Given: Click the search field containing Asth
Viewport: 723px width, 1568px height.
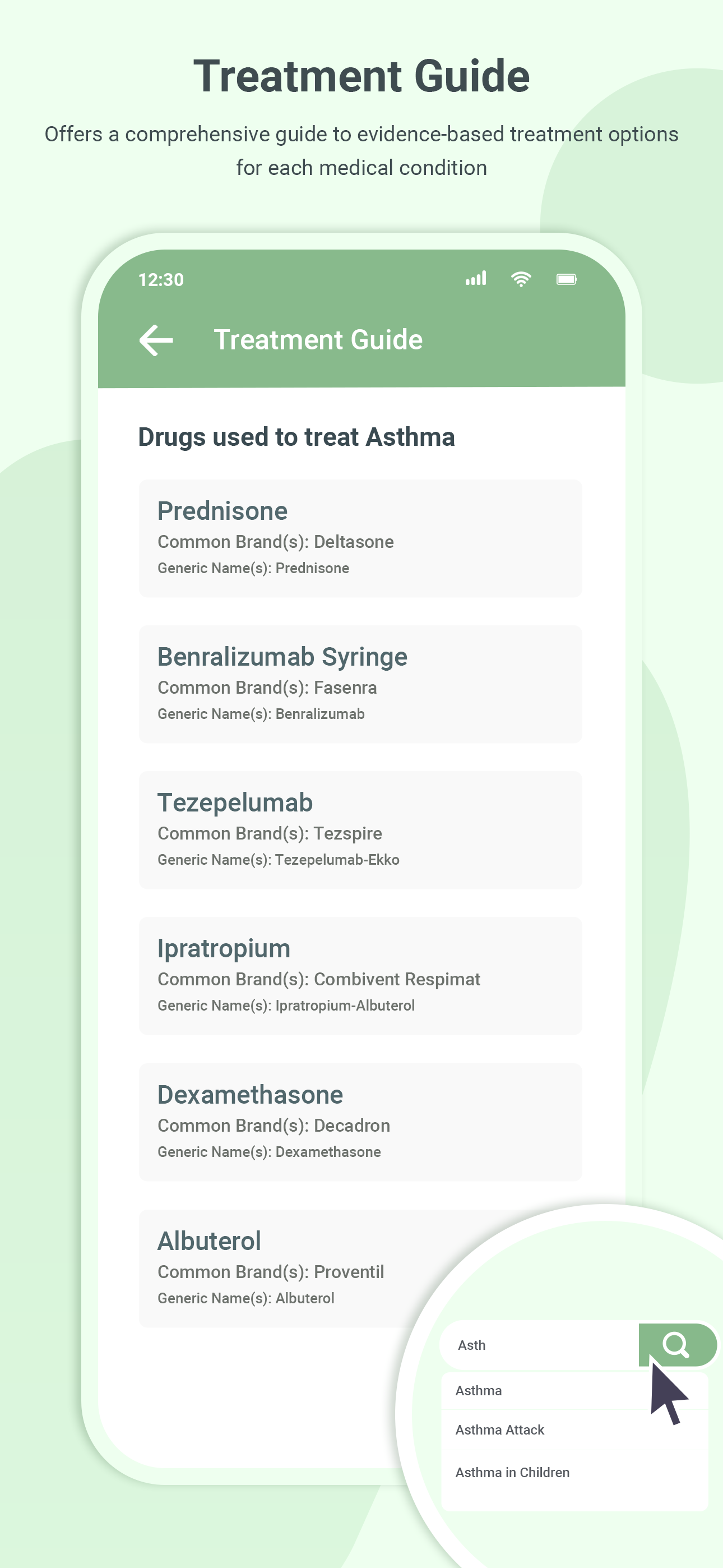Looking at the screenshot, I should coord(539,1345).
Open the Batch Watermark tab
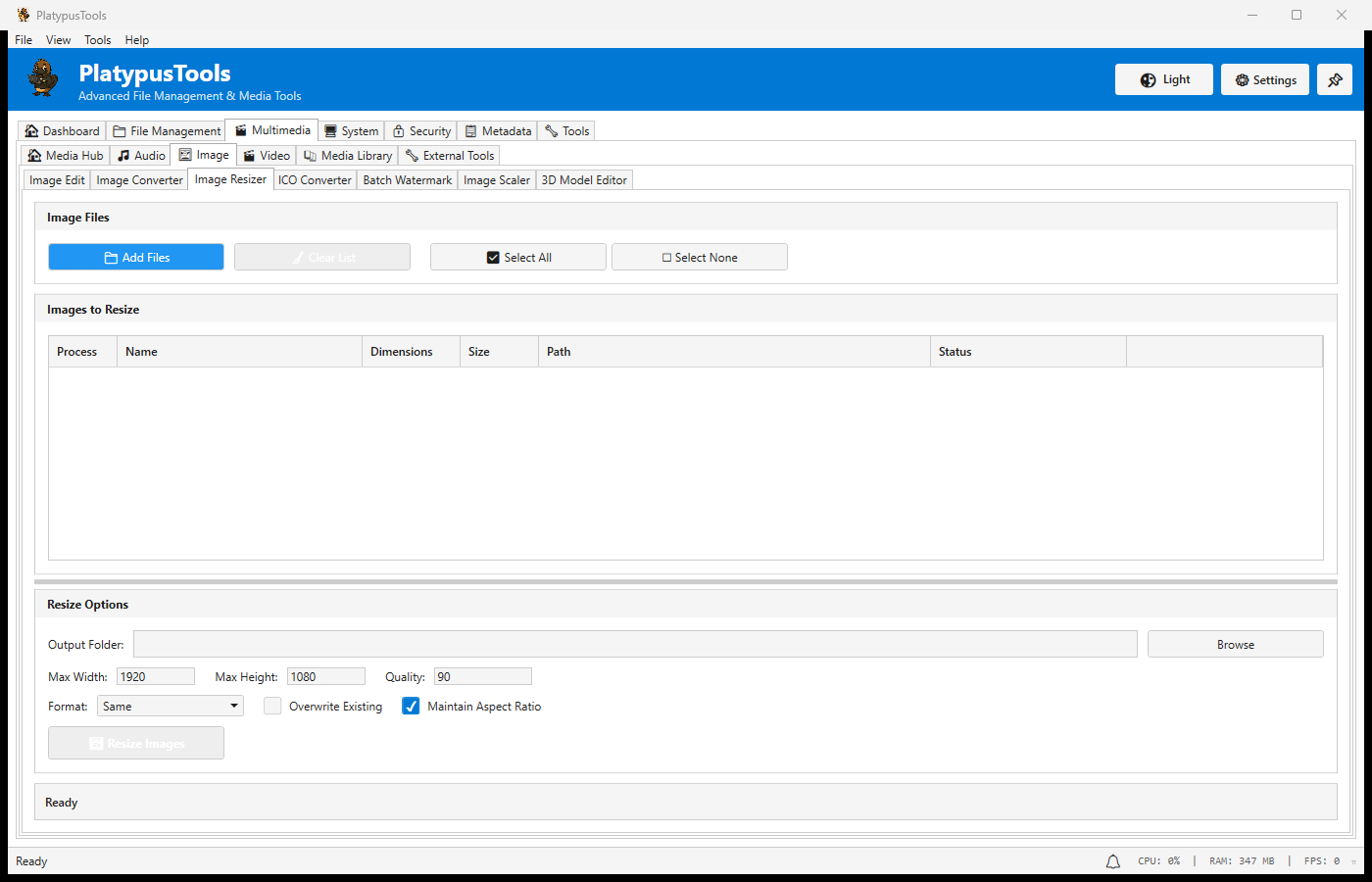 [407, 179]
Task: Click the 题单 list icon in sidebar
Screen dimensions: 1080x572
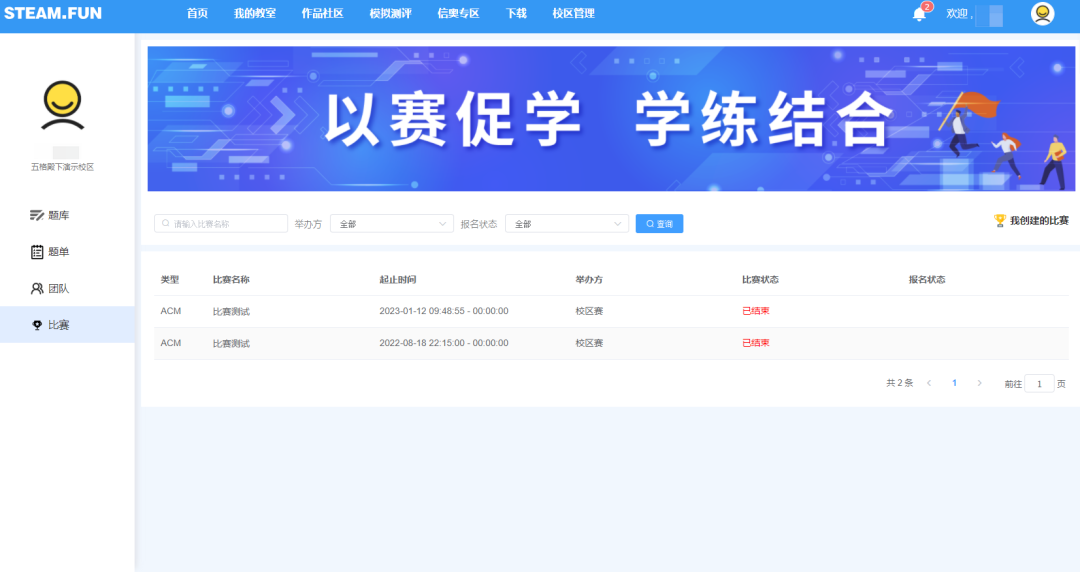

··········

What you give back should be exactly the lines from the line holding "Task: Click the 题单 list icon in sidebar" through the final line of the material, both ends included, and please leave out the pictures.

**Reply**
Task: Click the 题单 list icon in sidebar
Screen dimensions: 1080x572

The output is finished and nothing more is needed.